> [Textauszug]:
........

Vom farbenfrohen Yogya – meinem vorherigen Aufenthaltsort – nach Cemoro Lawang, dem Dorf am Fuße des Mount Bromo, zu gelangen, war gar nicht so einfach. Mit dem Zug durch die Nacht fuhr ich um 1:38 Uhr Richtung Malang. Dankbarerweise hatte ich eine ganze Bank für mich allein konnte die achtstündige Fahrt fast durchschlafen.
Erst in Malang realisierte ich, dass ich noch lange nicht am Ziel war und weiter nach Probolinggo musste. Nach langem Hin- und Her und weiteren nervenaufreibenden Verzögerungen brachte mich letztendlich ein wackliger Kleinbus zum ersehnten Ziel – Cemoro Lawang…
Nach meiner zwölfstündigen Reise lieferte mich der Fahrer in Cemoro Lawang ab. Nun gab es eine neue Herausforderung, es galt ein möglichst günstiges Homestay zu finden, denn sich vorher zu informieren und eine Übernachtung zu buchen, ist für Anfänger. Ich lief mit meinem 15 kg schweren Rucksack auf dem Rücken und meinem 7 kg leichteren Rucksack am Bauch durch ein Bergdörfchen, um eine Bleibe für die nächsten Stunden zu finden. Lange Schlafen war nicht drin, um 2:30 Uhr musste das Team Bromo aufbrechen zur Wanderung ihres Lebens, oder zumindest dieser Reise.

........

> [Hinweise zur Aufgabe]: Bitte kopiere aus dem Reisebericht den Abschnitt zwischen „Erst in Malang“ und „zumindest dieser Reise.“, beide eingeschlossen, Wort für Wort. Die Daten haben mit dem Reisebericht nichts zu tun.

> [Bereitgestellte Daten]:
........

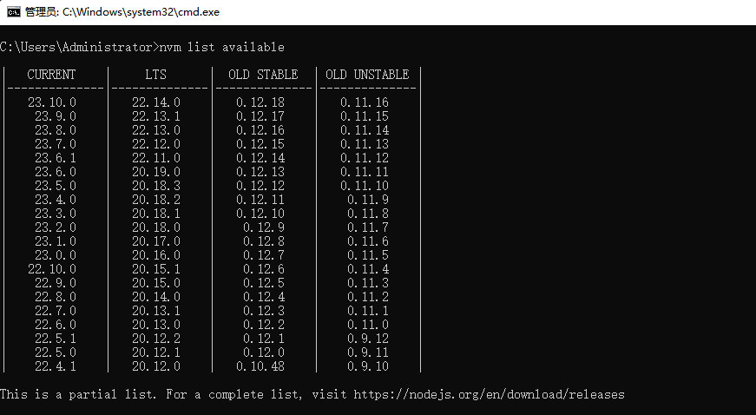This screenshot has width=756, height=415.
Task: Click the cmd.exe icon in title bar
Action: pos(13,11)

........

> [Endergebnis]:
Erst in Malang realisierte ich, dass ich noch lange nicht am Ziel war und weiter nach Probolinggo musste. Nach langem Hin- und Her und weiteren nervenaufreibenden Verzögerungen brachte mich letztendlich ein wackliger Kleinbus zum ersehnten Ziel – Cemoro Lawang…
Nach meiner zwölfstündigen Reise lieferte mich der Fahrer in Cemoro Lawang ab. Nun gab es eine neue Herausforderung, es galt ein möglichst günstiges Homestay zu finden, denn sich vorher zu informieren und eine Übernachtung zu buchen, ist für Anfänger. Ich lief mit meinem 15 kg schweren Rucksack auf dem Rücken und meinem 7 kg leichteren Rucksack am Bauch durch ein Bergdörfchen, um eine Bleibe für die nächsten Stunden zu finden. Lange Schlafen war nicht drin, um 2:30 Uhr musste das Team Bromo aufbrechen zur Wanderung ihres Lebens, oder zumindest dieser Reise.